Лизбета, видимо, смутилась.
— Я думала, сеньор, что вы вернетесь на праздник.
— Мне что-то не помнится, чтобы я говорил это. Мне надо осмотреть, в порядке ли караулы. Не бойтесь, прогулка при лунном свете будет прелестная, а потом вы, может быть, доведете свое гостеприимство до того, что позовете меня отужинать у себя.
Она все еще колебалась, и неудовольствие отражалось у нее на лице.
— Ювфроу[70] Лизбета, — заговорил тогда Монтальво, изменив тон, — У меня на родине есть пословица: долг платежом красен. Вы покупали и… получили товар. Понимаете вы меня?! Позвольте потеплее укрыть вас… Я знаю, что в душе вы намерены честно расплатиться, вы… только дразните меня… Если бы вы в самом деле хотели избавиться от меня, то могли бы воспользоваться случаем и убежать. Поэтому я сам предоставил вам этот случай, не желая удерживать вас против воли.

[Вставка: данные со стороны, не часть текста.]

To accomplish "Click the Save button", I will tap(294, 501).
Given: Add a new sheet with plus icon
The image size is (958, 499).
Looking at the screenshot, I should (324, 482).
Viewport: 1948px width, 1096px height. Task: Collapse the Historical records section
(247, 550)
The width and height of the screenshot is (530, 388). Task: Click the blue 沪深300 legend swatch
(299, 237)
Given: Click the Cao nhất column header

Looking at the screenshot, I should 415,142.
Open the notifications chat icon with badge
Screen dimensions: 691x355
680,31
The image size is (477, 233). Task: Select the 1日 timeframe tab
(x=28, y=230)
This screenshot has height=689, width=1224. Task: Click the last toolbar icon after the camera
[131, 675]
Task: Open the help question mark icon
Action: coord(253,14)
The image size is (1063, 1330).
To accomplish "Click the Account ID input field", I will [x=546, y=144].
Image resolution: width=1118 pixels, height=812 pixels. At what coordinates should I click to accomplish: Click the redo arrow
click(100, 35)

Лизбета слушала и кипела досадой: этот человек перехитрил ее. На каждом шагу он старался показать ей ее несостоятельность, и еще больше ее сердило, что он был прав. Она покупала, она должна и платить. Зачем она покупала? Не ради собственной выгоды, но побуждаемая чувством человеческой жалости, ради спасения жизни себе подобного существа. Но почему она решилась на ложную клятву ради спасения этой жизни? Она была верующая католичка и не симпатизировала таким людям. По всей вероятности, эта женщина была анабаптисткой[71], одним из членов этой отвратительной секты, не имевших имени, позволявших себе безнравственные поступки и бегавших нагими по улицам, объявляя, что они «голая правда». Не подействовало ли на нее заявление этой женщины, что она в детстве знала ее отца? Может быть, отчасти. Но не было ли еще другой причины? Не произвели ли на нее впечатление слова женщины об испанцах, смысл которых она уяснила себе во время катания — именно в ту минуту, когда она увидела сатанинское выражение лица Монтальво. Ей казалось, что именно это и было причиной, хотя тогда она и не сознавала этого. Ей казалось также, что она действовала не по собственной воле, но будто побуждаемая какой-то непонятной силой, которой она не могла противостоять.